Wes and Solange were left in a room together, and finally another cop came in to ask them basically the same questions they'd been asked in Beverly Hills. At the end of an hour, the cop, who looked like he could take on three or four Marines with no sweat, stood up from his chair and leaned over toward Wes. "You saw what were members of a vampire
cult,
didn't you, Mr. Richer?" he said quietly, but his voice was not very steady, and the lines in his forehead had deepened into trenches.

"We both know what we saw," Wes told him. "What's with this cult bullshit?"

"You saw kids who were dressed up as vampires, didn't you?" the cop said. "Like I said, a cult. That's what you saw. Isn't it?"

"Shit," Wes muttered. "Okay, okay. A cult, for Christ's sake! Now can we get out of here?"

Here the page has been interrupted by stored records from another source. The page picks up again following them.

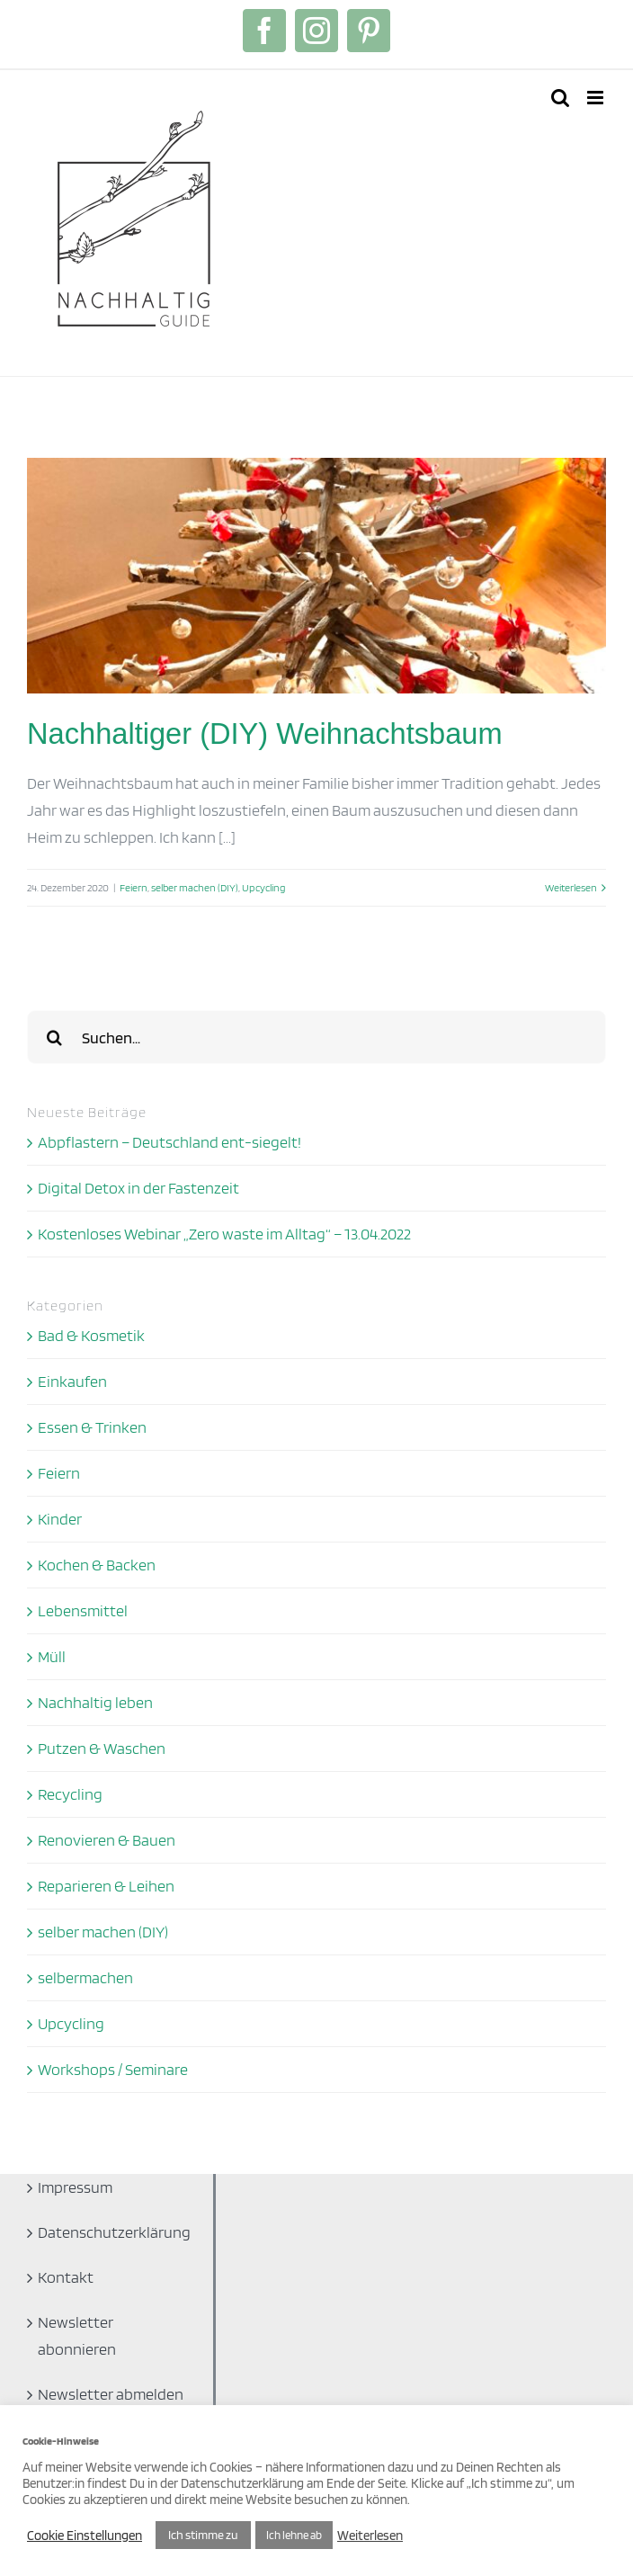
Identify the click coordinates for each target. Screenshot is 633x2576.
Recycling (70, 1793)
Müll (52, 1656)
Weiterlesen (370, 2535)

The cop didn't reply for a while, but then he said simply, "I'll have an officer drive you home." And that was it.

Cult my ass,
Wes thought as he slammed down the trunk.
I
know what I saw, and by God I'm getting us out of this town right now! What's taking Solange so long to get ready for Christs sake?
He was exhausted, but there would be time to grab some sleep on the plane. He was afraid of the nightmares he knew he was going to have for a long time to come—the way that vampiric ambulance attendant had grinned, those fangs glistening, and Jimmy's agonized scream piercing the night. He couldn't think of those things without feeling a little insane. He looked at his Rolex. It was almost four-fifteen.

"Damn it, Solange!" he said and started walking back to the house. She stepped out the front door then, wearing a long, white coat with a hood. She locked the door, glanced up at the sky, and hurried to the car. "What's the problem?" he asked her as she slipped into the passenger seat. "We're going to miss the plane."